Dalam buku Calak Edu 1, Esai-esai pendidikan 2008-2012 karya Ahmad Baedowi, mantan Menteri Pendidikan dan Kebudayaan kabinet Indonesia bersatu jilid II, Muhammad Nuh, menyampaikan bahwa dunia pendidikan dan kebudayaan ialah dunia yang kompleks, menantang, dan mulia. Kompleks mengingat spektrumnya sangat luas; menantang, ka rena pendidikan menentukan masa depan; dan mulia, karena pendidikan ialah upaya memanusiakan manusia. Poin ketiga dari pemaparan menteri itu yang saya sebut ialah bahasa Indonesia sebagai pembentuk karakter (baca: memanusiakan manusia).

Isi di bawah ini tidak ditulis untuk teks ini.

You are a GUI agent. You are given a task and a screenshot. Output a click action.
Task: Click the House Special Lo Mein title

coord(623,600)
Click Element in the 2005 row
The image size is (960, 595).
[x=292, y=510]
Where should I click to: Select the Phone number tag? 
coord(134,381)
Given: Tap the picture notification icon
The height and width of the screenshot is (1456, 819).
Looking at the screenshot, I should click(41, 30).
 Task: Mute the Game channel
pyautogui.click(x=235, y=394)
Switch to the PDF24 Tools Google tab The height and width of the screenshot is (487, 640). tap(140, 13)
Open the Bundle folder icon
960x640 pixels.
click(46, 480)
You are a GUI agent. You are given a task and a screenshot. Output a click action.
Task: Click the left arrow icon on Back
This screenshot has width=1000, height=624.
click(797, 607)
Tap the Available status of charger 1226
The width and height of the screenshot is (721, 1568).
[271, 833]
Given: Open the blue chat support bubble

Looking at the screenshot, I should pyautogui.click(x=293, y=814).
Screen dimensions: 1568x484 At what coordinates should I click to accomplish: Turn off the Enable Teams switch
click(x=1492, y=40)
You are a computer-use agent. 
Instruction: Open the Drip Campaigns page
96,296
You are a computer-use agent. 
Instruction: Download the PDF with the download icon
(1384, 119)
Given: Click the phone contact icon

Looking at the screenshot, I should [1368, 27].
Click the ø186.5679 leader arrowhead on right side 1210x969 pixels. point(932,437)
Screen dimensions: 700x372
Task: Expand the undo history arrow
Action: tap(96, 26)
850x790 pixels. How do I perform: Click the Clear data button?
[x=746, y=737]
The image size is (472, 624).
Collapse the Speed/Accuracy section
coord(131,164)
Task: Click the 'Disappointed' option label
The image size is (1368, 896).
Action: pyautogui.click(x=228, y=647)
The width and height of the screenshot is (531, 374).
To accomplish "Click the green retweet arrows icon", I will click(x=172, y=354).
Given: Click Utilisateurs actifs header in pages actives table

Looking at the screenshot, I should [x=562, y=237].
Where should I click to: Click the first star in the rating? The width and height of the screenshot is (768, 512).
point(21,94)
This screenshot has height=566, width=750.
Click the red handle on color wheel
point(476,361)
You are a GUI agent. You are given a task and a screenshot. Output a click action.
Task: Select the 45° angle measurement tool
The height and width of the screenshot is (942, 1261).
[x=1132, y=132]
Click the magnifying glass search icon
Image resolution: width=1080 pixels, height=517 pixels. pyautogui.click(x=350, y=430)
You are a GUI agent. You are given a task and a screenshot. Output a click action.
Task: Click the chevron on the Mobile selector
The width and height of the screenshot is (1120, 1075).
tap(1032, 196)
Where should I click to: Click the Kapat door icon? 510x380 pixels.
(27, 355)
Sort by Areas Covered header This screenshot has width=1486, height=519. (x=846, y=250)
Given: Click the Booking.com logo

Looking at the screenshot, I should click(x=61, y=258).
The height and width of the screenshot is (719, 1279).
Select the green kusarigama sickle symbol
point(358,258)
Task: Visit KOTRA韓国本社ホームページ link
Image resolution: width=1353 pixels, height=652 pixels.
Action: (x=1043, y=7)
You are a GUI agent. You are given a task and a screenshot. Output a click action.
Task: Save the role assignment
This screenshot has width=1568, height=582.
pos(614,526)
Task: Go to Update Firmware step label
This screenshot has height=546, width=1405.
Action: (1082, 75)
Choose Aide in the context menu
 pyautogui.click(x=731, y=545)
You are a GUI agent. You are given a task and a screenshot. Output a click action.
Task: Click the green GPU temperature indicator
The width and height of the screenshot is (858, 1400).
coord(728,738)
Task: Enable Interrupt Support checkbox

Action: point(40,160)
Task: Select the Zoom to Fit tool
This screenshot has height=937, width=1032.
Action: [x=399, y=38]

Meskipun masih ada kekhawatiran tentang minimnya pendidikan karakter yang memanfaatkan karya sastra serta rendahnya kreativitas guru untuk menggali nilai-nilai kemanusiaan dalam setiap mata ajar, menggunakan bahasa Indonesia sebagai mediator pembentukan karakter siswa dan guru ialah imperatif. Saya bersepakat dengan Ahmad Baedowi (Calak Edu 1: 2012), jangan-jangan produk pendidikan kita semakin meneguhkan keyakinan bahwa ciri dan karakter manusia Indonesia masih saja seperti yang pernah dikatakan Mukhtar Lubis 33 tahun silam, yaitu selalu menggemari jalan pintas dan kurang gigih dalam berusaha.Selain itu, masih ada 10 ciri lain yang melekat dari manusia Indonesia menurut versi Mukhtar Lubis, yaitu munafik; suka lempar batu sembunyi tangan; suka hantu, paranormal, dan firasat; punya jiwa seni; boros, senang berutang, dan senang pesta pora; suka iri, dengki, dan menggerutu; me too; jemawa, sombong, atau belagu; feodal dan patriarkal; serta baik hati, ramah, suka gotong-royong, dan bisa tertawa dalam penderitaan.

Nah, poin terakhir, yakni baik, ramah, dan suka gotong-royong merupakan beberapa perilaku dan nilai yang bisa kita petik dari pembelajaran bahasa Indonesia sebagai pembentuk karakter bangsa, terutama pemuda. Semoga momentum Sumpah Pemuda pada setiap 28 Oktober akan terus menggema dan bergelora dalam melahirkan anak-anak Indonesia yang mencintai bahasanya, bahasa Indonesia.